Sarah Wahogo Safaricom Investment Cooperative CEO.

To manage such a risk, as an investor, you ought to diversify your portfolio across different asset classes and regions to avoid exposure. Additionally, always ensure you seek legal and professional advice from experts who understand the economic landscape, and who can advise you on what to do in case prices plummet. To further manage risk, do thorough research by conducting due diligence and constantly monitoring the investment trends in the sector.

  1. Regulatory risk

Regulatory amendments may affect prospects for the sale of a property increasing the risk of buyers paying more.

For instance, changes in land rates, payment of stamp duty or any other tax obligations may affect the pricing of a property.

Time to time, relevant tax rules, or the application of rules may change. Political instability can affect property rights and the rule of law, leading to disruptions in property ownership, tenure systems, and land rights. Investors may find themselves facing legal and regulatory challenges that affect their ownership and investment security.

Amendments to tax rules may result in investors being faced with new and different investment conditions, including an increase in the price of properties.

To manage this, consult professionals who understand the different regulatory requirements in real estate and how they affect your purchasing power.

  1. Time risk

When investing in real estate, time is always a risk factor.
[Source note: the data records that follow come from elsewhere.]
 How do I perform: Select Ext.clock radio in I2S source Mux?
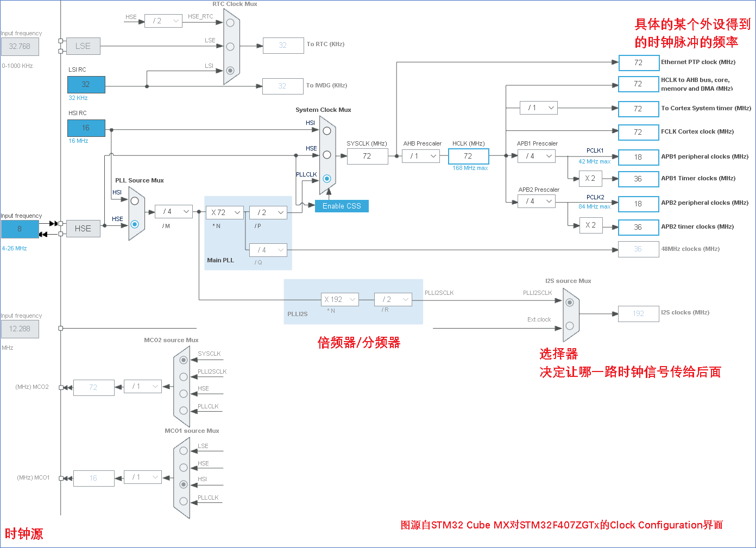(x=570, y=326)
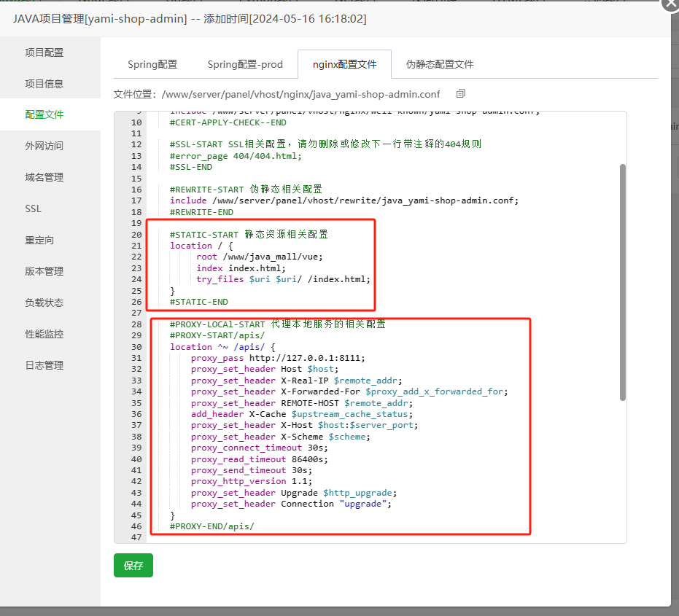The image size is (679, 616).
Task: Click the copy file path icon
Action: [x=459, y=94]
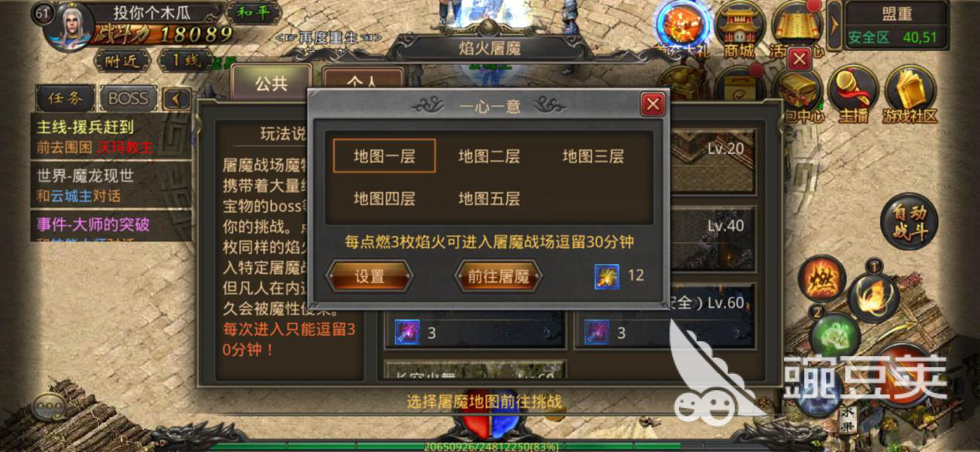980x452 pixels.
Task: Activate the 燃 flame skill icon
Action: pos(822,279)
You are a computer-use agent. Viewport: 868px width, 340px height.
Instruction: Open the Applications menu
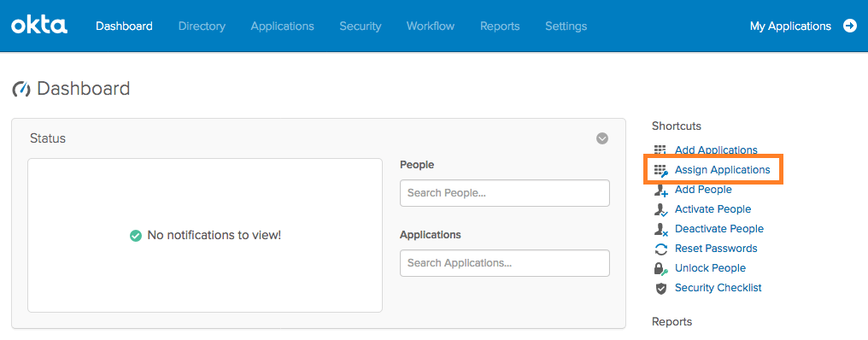tap(282, 26)
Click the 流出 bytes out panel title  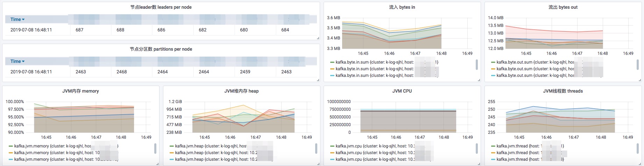[563, 7]
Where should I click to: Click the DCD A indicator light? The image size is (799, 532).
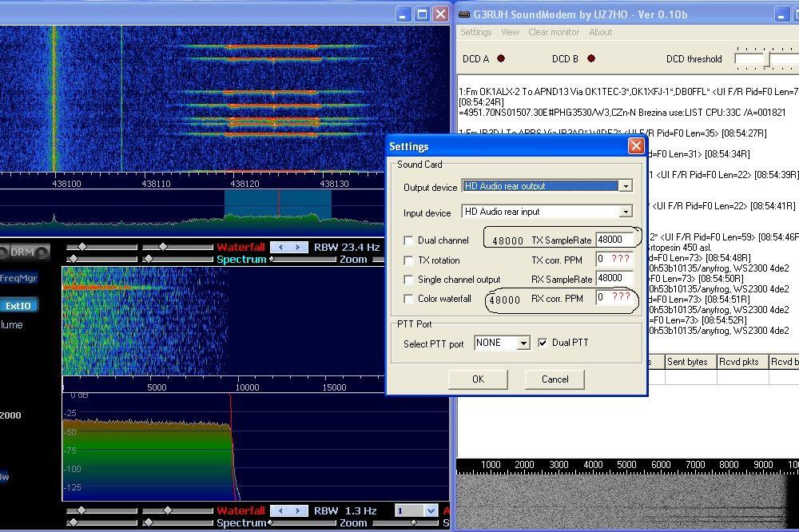[x=501, y=58]
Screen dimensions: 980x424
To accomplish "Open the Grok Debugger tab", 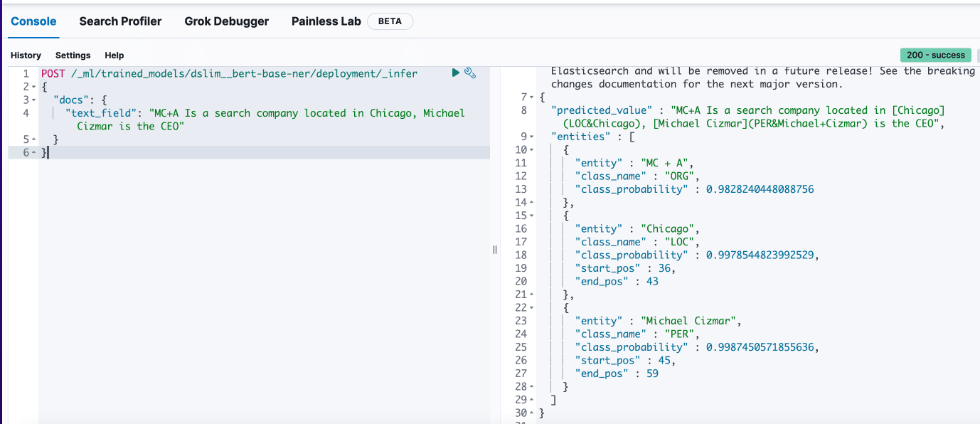I will tap(226, 21).
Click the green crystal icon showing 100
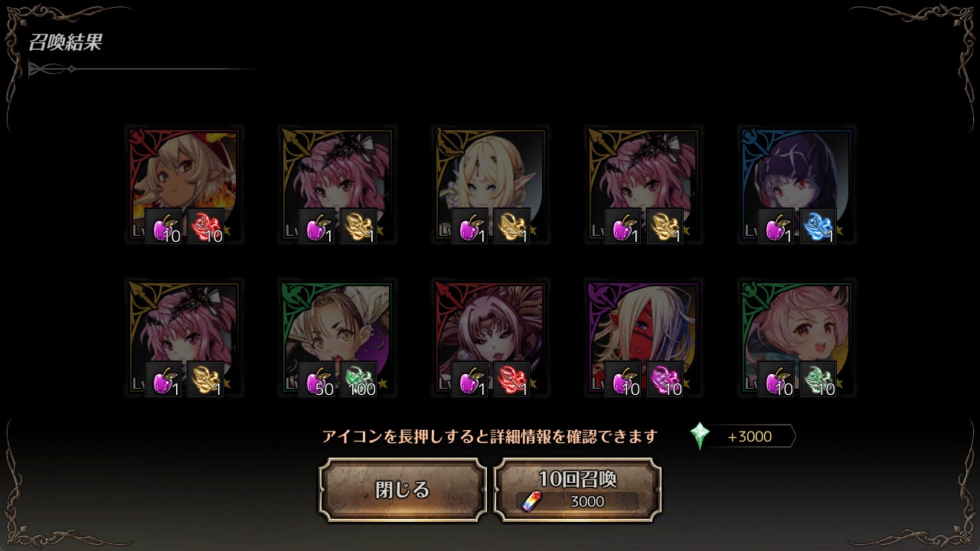This screenshot has height=551, width=980. pos(358,380)
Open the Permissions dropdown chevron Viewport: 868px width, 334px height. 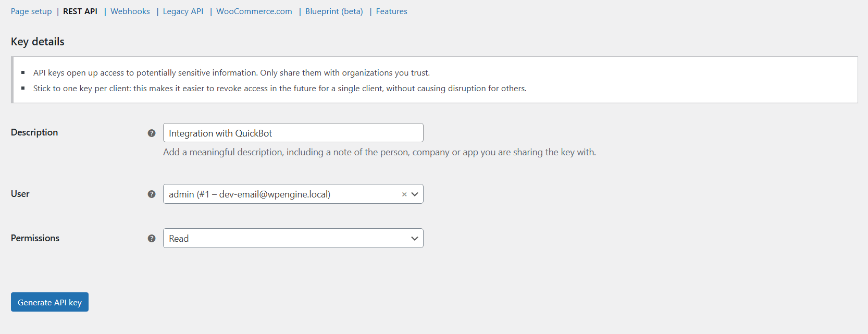pos(415,238)

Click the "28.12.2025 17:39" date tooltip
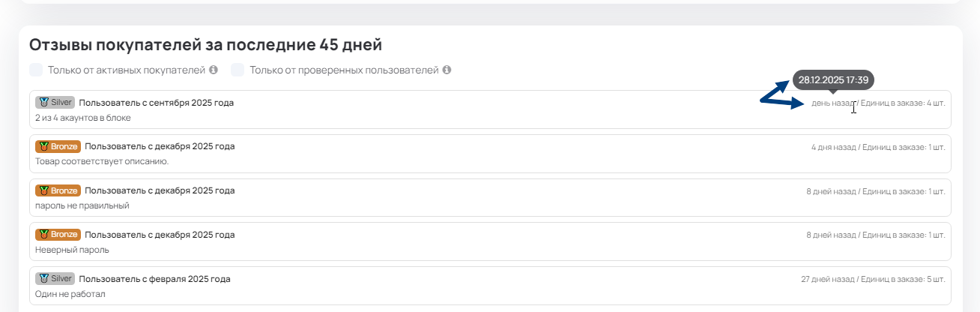(833, 80)
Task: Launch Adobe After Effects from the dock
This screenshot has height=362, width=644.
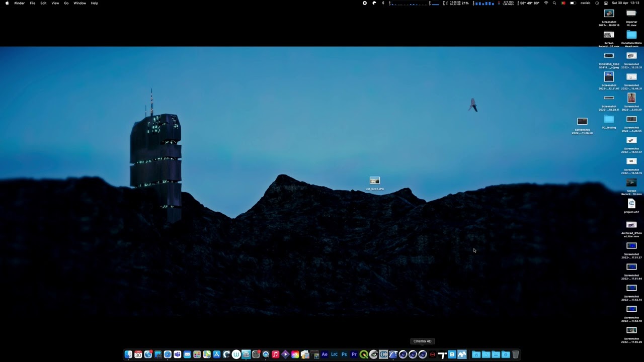Action: [x=325, y=354]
If you are investing in an off-plan project and there is a delay in the completion of the project, any increase in interest rates may in turn lead to an increase in property price, or the delay may lead to depreciation in value of the home in case you plan to sell it or rent it out.

Furthermore, a delay in the completion time of a real estate project may delay your plans of moving in at a particular time. The time risk can be addressed by investing with a developer that has a reputation for delivering on time.

Also, ensure that you conduct thorough research on the probability of growth over time therefore leading to an appreciation of property prices in the area in case you ever need to sell or rent out the property.

Some risks can be eliminated but most can only be managed. To manage risks in the real estate sector, whether as a developer or an investor, conduct your due diligence and conduct a thorough market analysis that will help you counter the different challenges along the way.